I know you’re probably thinking that the rest of this post will be about how overcoming fear is one of the reasons I travel, how seeing a snake somehow changed something, somewhere, and something else about obstacles on the road of life but that is not the case.
Since I set out from Canterbury more than two months ago, I’ve been taken aback by how uncomfortable people (mostly other pilgrims) are with what I am doing. They watch me trip over my poles, or see me arriving just shy of sunset with no accommodation booked and their eyes climb up to where their eyebrows should be. I tell them I didn’t know how to pitch a tent before I started, that I’m married but traveling alone, that I am afraid of snakes and that I am not really the hiking type and the same people look like they are about to self-implode.
Who am I to go around the world when I already signed up for domestic living?
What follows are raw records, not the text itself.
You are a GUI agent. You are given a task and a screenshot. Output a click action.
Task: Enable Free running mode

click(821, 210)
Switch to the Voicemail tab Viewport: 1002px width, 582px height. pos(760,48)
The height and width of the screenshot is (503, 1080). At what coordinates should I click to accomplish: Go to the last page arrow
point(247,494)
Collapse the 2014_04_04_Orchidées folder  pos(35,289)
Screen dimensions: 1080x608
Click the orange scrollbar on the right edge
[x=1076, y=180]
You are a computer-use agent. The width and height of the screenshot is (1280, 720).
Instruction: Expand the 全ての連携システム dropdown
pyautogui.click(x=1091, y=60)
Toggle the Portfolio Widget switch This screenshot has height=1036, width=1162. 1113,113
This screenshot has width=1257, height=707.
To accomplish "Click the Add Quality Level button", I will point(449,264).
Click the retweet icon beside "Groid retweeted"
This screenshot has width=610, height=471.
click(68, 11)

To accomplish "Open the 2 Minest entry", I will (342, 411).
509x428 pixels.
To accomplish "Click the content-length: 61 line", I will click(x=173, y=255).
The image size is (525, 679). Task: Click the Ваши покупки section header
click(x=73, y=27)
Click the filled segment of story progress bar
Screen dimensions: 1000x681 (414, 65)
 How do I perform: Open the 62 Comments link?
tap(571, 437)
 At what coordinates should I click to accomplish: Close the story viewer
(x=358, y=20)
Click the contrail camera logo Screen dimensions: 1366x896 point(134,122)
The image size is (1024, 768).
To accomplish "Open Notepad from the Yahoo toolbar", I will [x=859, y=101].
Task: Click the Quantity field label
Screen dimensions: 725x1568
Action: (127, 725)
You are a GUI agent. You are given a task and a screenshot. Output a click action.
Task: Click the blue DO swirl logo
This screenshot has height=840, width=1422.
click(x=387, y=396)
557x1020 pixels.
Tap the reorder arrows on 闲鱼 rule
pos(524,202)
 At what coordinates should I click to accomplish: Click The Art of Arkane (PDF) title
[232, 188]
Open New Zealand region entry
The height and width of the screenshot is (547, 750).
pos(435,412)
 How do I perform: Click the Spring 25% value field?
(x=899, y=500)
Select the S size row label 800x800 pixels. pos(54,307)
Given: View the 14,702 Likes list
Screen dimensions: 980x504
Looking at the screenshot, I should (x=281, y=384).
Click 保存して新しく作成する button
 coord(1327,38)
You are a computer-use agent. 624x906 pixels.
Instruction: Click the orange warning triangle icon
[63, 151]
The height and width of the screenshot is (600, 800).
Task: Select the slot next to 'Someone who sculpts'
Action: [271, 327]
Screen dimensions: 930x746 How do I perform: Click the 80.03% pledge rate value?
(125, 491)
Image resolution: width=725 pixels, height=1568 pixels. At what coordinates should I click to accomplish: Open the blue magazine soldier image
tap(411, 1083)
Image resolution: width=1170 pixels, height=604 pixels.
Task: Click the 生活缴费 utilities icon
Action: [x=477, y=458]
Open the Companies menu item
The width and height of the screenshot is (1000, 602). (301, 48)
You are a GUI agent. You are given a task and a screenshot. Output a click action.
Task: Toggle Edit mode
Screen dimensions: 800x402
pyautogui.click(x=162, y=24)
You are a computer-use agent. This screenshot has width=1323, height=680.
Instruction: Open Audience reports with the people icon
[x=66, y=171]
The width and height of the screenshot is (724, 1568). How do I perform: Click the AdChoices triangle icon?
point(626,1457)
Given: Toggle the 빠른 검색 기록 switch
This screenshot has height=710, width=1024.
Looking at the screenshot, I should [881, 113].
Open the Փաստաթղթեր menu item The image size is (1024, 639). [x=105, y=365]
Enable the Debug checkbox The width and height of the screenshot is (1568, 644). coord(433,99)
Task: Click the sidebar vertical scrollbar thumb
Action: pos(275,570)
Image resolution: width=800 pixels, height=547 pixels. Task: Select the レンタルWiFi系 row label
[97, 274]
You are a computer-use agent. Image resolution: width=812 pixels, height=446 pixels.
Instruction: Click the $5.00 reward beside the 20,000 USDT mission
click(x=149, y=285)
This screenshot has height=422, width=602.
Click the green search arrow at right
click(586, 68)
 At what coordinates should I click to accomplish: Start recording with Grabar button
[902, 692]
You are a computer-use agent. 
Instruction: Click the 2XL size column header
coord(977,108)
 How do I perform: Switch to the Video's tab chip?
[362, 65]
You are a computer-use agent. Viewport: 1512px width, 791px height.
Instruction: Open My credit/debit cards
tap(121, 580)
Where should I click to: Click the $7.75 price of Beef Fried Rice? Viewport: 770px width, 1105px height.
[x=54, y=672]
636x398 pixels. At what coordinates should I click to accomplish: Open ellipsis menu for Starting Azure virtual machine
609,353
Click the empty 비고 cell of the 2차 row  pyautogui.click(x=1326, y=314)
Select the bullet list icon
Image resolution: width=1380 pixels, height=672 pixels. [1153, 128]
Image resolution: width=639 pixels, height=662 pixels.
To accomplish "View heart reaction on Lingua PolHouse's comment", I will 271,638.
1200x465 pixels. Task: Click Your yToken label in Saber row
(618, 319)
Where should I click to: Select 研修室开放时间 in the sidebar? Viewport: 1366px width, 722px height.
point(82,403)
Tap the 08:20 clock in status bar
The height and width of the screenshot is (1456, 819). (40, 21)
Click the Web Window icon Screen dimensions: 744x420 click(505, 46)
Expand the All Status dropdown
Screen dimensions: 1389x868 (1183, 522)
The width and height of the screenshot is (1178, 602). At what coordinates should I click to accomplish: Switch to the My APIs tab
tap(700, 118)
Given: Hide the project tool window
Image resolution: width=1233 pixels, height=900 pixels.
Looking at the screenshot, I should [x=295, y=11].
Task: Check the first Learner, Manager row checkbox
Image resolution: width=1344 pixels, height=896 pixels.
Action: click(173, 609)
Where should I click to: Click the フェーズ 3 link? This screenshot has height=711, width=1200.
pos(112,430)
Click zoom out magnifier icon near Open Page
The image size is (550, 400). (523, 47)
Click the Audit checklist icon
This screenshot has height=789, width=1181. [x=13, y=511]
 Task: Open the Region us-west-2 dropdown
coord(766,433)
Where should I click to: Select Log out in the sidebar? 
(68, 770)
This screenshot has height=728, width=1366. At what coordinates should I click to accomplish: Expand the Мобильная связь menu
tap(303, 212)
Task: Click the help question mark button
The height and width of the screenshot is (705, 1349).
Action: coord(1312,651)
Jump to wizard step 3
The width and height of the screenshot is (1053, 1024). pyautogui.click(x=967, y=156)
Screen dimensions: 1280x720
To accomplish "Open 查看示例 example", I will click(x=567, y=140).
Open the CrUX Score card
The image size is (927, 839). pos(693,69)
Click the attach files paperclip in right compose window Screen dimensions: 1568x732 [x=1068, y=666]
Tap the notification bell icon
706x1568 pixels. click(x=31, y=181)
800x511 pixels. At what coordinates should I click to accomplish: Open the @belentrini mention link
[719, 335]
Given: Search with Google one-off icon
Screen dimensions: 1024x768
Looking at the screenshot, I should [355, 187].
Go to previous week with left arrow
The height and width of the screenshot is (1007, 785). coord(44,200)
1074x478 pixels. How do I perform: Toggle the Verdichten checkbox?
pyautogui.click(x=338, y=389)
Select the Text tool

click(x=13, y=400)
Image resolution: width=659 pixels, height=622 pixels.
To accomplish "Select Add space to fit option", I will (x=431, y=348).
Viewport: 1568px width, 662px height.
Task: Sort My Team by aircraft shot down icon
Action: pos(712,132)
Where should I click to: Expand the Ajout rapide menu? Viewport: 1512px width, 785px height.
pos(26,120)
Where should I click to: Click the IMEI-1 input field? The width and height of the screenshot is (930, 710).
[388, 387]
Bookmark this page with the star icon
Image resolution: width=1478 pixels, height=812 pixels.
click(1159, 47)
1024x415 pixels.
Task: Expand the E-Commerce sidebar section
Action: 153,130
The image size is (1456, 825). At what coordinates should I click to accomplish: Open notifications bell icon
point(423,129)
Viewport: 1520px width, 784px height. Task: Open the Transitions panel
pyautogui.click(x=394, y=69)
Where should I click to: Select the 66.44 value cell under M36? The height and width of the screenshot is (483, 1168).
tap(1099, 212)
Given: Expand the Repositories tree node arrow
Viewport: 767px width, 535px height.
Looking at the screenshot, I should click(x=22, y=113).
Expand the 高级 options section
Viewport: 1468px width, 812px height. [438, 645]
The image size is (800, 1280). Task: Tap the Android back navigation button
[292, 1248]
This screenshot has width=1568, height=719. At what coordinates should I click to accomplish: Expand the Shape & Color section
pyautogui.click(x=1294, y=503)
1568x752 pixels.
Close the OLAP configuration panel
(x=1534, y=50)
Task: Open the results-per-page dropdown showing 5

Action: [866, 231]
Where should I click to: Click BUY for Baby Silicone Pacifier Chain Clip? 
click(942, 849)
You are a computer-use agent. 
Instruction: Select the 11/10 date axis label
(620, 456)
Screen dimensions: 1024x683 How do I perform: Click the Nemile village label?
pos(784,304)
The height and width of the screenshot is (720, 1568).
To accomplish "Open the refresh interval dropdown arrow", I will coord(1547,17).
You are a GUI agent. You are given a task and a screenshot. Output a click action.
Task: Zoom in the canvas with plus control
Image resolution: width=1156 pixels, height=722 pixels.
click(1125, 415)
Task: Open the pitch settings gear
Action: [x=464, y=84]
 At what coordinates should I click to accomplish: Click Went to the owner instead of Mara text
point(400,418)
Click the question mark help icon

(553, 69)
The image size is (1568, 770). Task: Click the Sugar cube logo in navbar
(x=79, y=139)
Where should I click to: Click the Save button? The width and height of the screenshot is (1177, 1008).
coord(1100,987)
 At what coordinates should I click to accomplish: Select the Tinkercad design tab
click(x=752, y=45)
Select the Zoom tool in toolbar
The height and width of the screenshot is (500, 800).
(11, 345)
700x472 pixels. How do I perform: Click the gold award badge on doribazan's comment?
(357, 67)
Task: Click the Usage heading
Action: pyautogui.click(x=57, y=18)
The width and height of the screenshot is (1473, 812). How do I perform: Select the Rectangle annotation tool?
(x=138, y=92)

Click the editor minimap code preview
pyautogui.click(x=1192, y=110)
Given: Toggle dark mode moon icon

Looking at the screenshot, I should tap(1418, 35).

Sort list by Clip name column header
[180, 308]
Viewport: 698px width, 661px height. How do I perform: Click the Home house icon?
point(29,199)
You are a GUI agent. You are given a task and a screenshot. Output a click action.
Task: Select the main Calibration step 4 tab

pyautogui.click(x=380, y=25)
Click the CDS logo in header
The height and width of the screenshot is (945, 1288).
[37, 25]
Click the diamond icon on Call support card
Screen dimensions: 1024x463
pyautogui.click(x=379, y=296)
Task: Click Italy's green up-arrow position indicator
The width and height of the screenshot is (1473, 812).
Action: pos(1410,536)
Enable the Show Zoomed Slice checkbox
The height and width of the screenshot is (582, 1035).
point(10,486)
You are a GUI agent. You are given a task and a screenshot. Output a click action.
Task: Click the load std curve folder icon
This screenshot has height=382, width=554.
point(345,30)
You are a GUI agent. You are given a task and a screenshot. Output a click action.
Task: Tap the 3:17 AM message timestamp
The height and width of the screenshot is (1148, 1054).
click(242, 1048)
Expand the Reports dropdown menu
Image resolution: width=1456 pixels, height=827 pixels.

How can I walk for three months without a guidebook? How in the world do I think I’m going to make it when I don’t even know how to start a fire/ kill a wild boar/ turn water into wine? How dare I worry my friends, my family or anyone else who doesn’t trust that I can do this? Where is my wilderness training? My years of trekking experience?
I love that I am hiking with a snake phobia. I love that I lose a hat once a week. I love that I found a partner who doesn’t make me choose between marital bliss and the bliss of leaving everything I know behind. I love that I am a city slicker with an atheist background walking through snake country on a religious pilgrimage. I am disorganized, I am carefree and I am scared of things that go bump in the night but my joy is not diminished by my perceived imperfections.There is nothing more exciting than showing up to my rendezvous with the world dressed as myself and I urge everyone to join me and revel in their own unique, messy way of doing things.
Since seeing that one live snake, I’ve seen quite a few dead ones—on the road and even one in someone’s garden that they’d just killed and then threw into the bushes like an old watering hose. The sheer number of them pressed into the pavement is a reminder that they are everywhere and it’s nice to know that I can rely on myself to freak out about each one of them and still make the last 400 kilometers to Rome.